Besides the direct violent engagements, there exist at any given moment several dozen tension points in the world, such as Kashmir, the Panama Canal Zone, Berlin and the Eighteenth Parallel Amristice Line in Korea, where violence is continuous
on a low level of activation and may at any moment surge abruptly to involve the principal parties and other powers who may choose commitment or become inexorably involved. They are grouped below according to how critical their situations were in 1968 and coded where they involved a great power. The fluid nature of the problem is shown by italicizing the questionable placement of some of the spots and the failure to include Bangladesh, Ulster (Ireland), the Dominican Republic and others, all of these being changes during a brief three year period.
Ranked according to intensity, which may change rapidly [Group P: Primary (involves U.S.S.R., China,and/or U.S.A.) Group S: Secondary (local; between minor parties)]
CRITICAL: Vietnam (P,S); Middle East (Israel) (P,S); Yemen (S.P); Nigeria (S).
NEAR-CRITICAL : Laos,Cambodia,Thailand (P,S);Czechoslovakia (S,P); Rumania, Yugoslavia (S.P); Austria Finland (S,P); Korea (P.S); Angola, Mozambique (S); Zambia (S).
CONSEQUENTIAL: Rhodesia (S); Kashmir (S); Cuba (P,S); India-Chinese Border (S,P); Berlin(P,S); Cyprus (S); Anguilla (S); Panama Canal Zone (S); Quemoy and Matsu (P); Hong Kong (P,S); Taiwan (P); Indonesia (S,P); Bolivia, Venezuela, Colombia, Guatemala,Haiti (P,S); Burma (S).
DISTANT: Republic of South Africa (S); Sabah (S); Algeria (P); Oder-Neisse Line (P,S); Gibralter (S); Okinawa (S); Nagaland (S,P); Quebec (S); Belgium (S); Basque Provinces (S); Cataluna (S).
NON-CRITICAL: Puerto Rico (S); Alto Adige (S).
* Based upon the original work of Feliks Cross, World Politics and Tension Areas (New York: New University Press, 1966), updated by June Massell and author.
Criticality is an uncertain judgment. The calculations of world powers can change a relatively quiet area into a stormy one, or a local crisis into a world crisis.

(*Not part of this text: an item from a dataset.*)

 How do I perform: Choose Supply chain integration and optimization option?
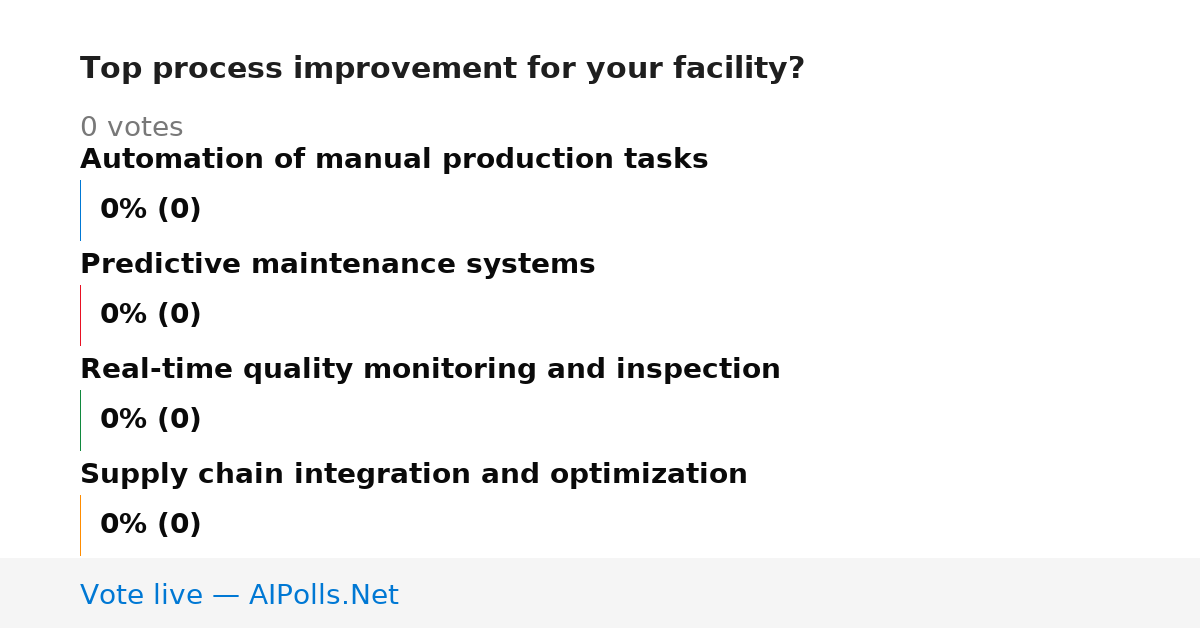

Radio communications and air supply and transportations, plus Maoist doctrines and successes, permit considerable violence nearly anywhere. The world consensus now lets any trouble be rationalized in terms of world revolutionary slogans. The United Nations provides a mechanism for receiving and announcing the universal meanings of local disputes.
Which local point is to be selected or employed for escalation is also difficult to foresee. Indicators that scholars are compelled to use to demonstrate the relative criticality of tension areas are not to be relied upon. They have little predictive value. The latest World War, and perhaps the final devastating war, might have begun over a few Soviet-implanted missile sites on the islands of Cuba in 1962. So many are the prophets of doom, however, that there will always be someone who is correct when he says, "The next world crisis will occur in..."
As with criticality,so with stability. Numerous scholars have sought indicators of instability. Dividing 84 countries into "modern" (24), "transitional" (37) and "transitional" (23) types,7 the Feierabends found the modern most stable, the traditional considerably less so, and the transitional least stable as indicated by the number and intensity of tumults, coups,and insurrections.8 Since the transitional countries are presumably countries in which people are more able to agitate and have more unfulfilled wants, the findings appear to be logical. Actually, the really considerable difference in stability relates to the modern countries as opposed to the transitional and traditional lands. And the modern countries are, of course, without exception well-to-do countries;that is, per capita indicators of well-being are a good deal higher than in the in the others.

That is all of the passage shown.